Saudi Arabia narrowly beat Russia to hold onto the title of the single largest oil supplier to the world’s biggest oil importer, China, in 2020, according to Chinese government data.

For most of last year, Saudi Arabia—the largest oil exporter in the world—and its key partner in the OPEC+ deal, Russia, were head-to-head in a very close race for the top spot as the biggest crude oil supplier to China.

In the end, Saudi Arabia edged past Russia, shipping on average 1.69 million barrels per day (bpd) of oil to China, according to data from China’s General Administration of Customs cited by Reuters.

Saudi oil exports to China grew by 1.9 percent year over year in 2020.

Russia’s exports saw larger growth last year than the rise in Saudi exports, 7.6 percent compared to 2019. Yet, the total average volume of Russian oil sales to China stood at 1.67 million bpd, just around 20,000 bpd on average lower than the Saudi shipments, according to Reuters estimates of the Chinese customs data in tons.

This means that Saudi Arabia was the top supplier to China for a second year in a row, after clinching the top spot from Russia in 2019. In that year, Saudi Arabia significantly raised its crude sales to the world’s largest oil importer, boosting its exports to China by 47 percent and beating Russia for the top Chinese supplier spot for the first time in four years.

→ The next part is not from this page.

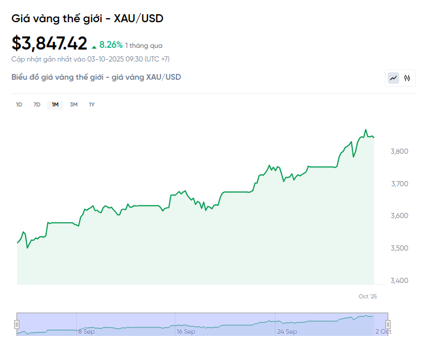Click the 24 Sep navigator marker

pos(287,331)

In 2020, Iraq was the third-biggest supplier of crude oil to China, while Brazil was fourth, capitalizing on the buying binge of Chinese refiners in the spring and summer when oil prices were at multi-year lows.

Also of note in 2020, China more than tripled its crude oil imports from the United States to 394,000 bpd, after refiners accelerated U.S. crude purchases in the latter part of the year as part of the U.S.-China trade deal. Despite the higher U.S. crude oil shipments, China’s total purchases of American energy products were just 38.7 percent of the US$25.3 billion target in the deal, according to Reuters estimates.